Drawings are pleasing to look at because they're not photographs. They're a recording (an imperfect one) of how someone else sees the world and what they think is important based on what they choose to emphasize. Keiler Roberts, whose most recent book is "My Begging Chart," sometimes fills her panels with detail: the dust on a ceiling fan, rendered in little arcs and squiggles; a series of patterns on the blocks of a crazy quilt; the cover of Snoop Dogg's cookbook on a shelf in a bookstore. At the same time, she re-creates most everything else in her life in simpler drawings, without shading. The lines that make up those drawings sometimes don't meet in areas where they should, or they exist alongside another attempt at the same line. They can feel unsteady but fraught with concentration, like when someone is practicing drawing with their nondominant hand.
The events Roberts's comics show, in this book and in others, are deliberately mundane and not very narrative focused: she takes a bath, she plays Barbies with her daughter, she gets annoyed about petty things, she calls her mom. Mostly they have words, but they don't provide a lot of context. Sometimes they don't have words OR context. One set of four panels (she prefers to work in that format, two over two, all vertically oriented) [p. 65] shows a panel of her napping with her daughter; a panel of her treating her daughter's hair for lice (or dying it? I'm not sure), a panel of her with her dog at the vet (possibly getting bad news, based on the vet's facial expression), and a panel of her sitting on a rock outside a building with her legs crossed. What do these panels have to do with one another? They don't even seem to take place on the same day because her clothing varies from panel to panel. As readers, we don't know. They feel a little closed off to us, held close to Roberts's chest as private objects, made by her and for her and only coincidentally revealed to us. She doesn't even seem to care about our attention, which is a weird feeling as an audience member and perhaps even as a person. We spend so much of our life relating to and thinking about other humans that it's strange to encounter someone focused on her own thing who genuinely doesn't seem to care whether we're looking at her or not.

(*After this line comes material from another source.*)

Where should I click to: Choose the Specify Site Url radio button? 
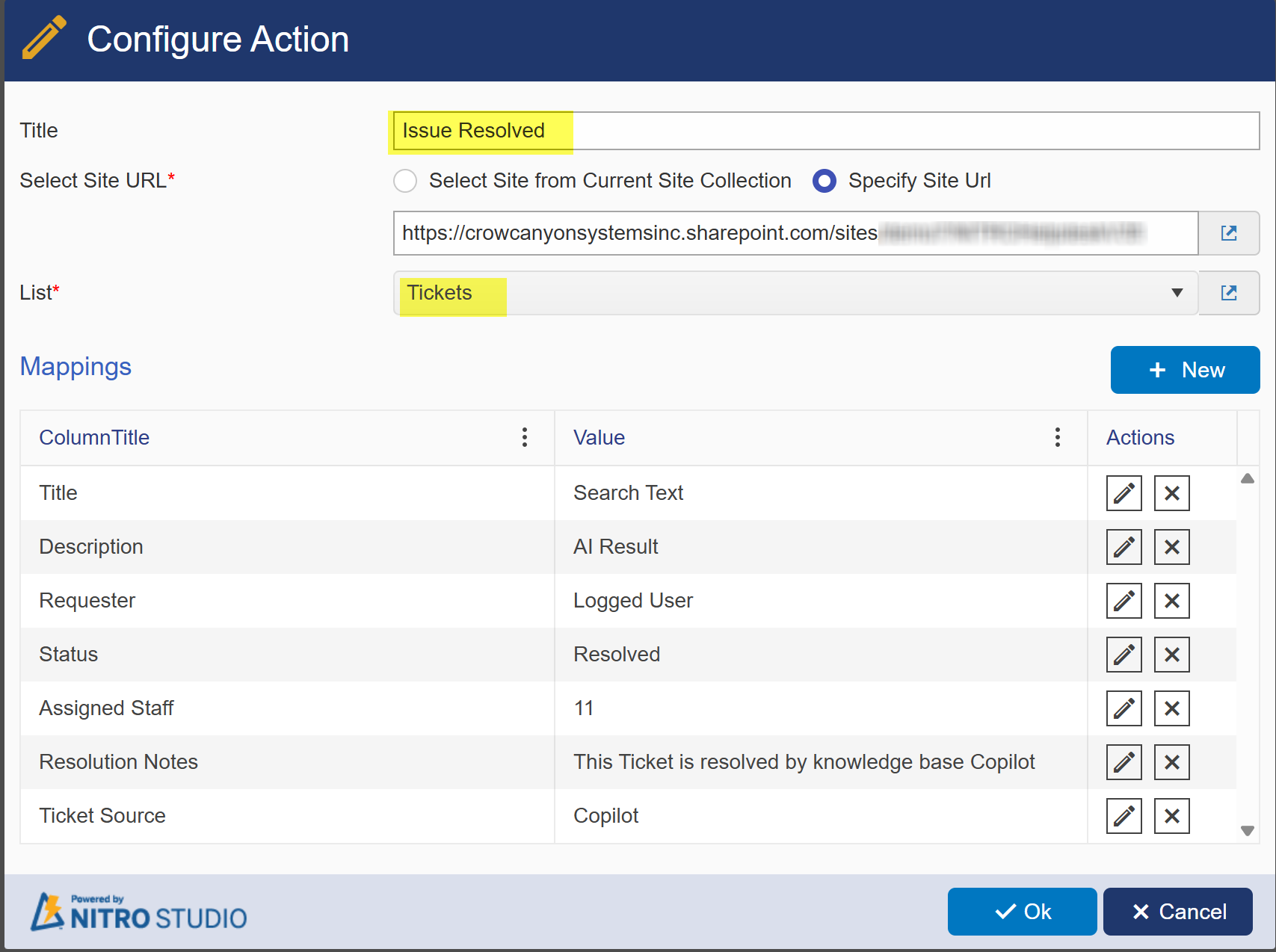[825, 181]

Are these diary comics and, if so, why are they compelling? That form often leads to a whole lot of blathering on, but Roberts's restraint makes her work more interesting than finding out what movie someone watched on a given day or what they ate. At the same time, they can be serenely boring. On page 11, she wonders about whether or not to vacuum that dusty ceiling fan. On page 76, with nothing else said about it, in a single, full-page, wordless panel, she vacuums the fan, her dog sleeping on the bed behind her, her dresser and part of her bed reflected in a mirrored wardrobe. Who cares? And, at the same time, we do?
The other thing about Roberts's work is the way she structures the words in her strips, almost entirely through dialogue. The beats are punchline-oriented but the punchlines are dry or flat. It's like watching a Beckett play and wondering whether or not you're supposed to find something funny (as opposed to the usual gut-level, instinctual reaction to humor). I think that these elements (the intense focus, the personal nature of the subjects, the dialogue) all come together to create comics that are fairly existentialist. They feel like part of a mindfulness practice, exercised to keep the creator's mind on the world and her body and brain involved. If you slow down while reading them, they can do the same for you, although not to the same extent that they do so for Roberts. She writes about her anxieties and irritations, her frustrations and ruminative thoughts, but these comics feel like a way of managing those things by lassoing them and then patting them gently, like a skittish animal, to calm them down. Her books aren't very different from one another, but that's sort of the idea.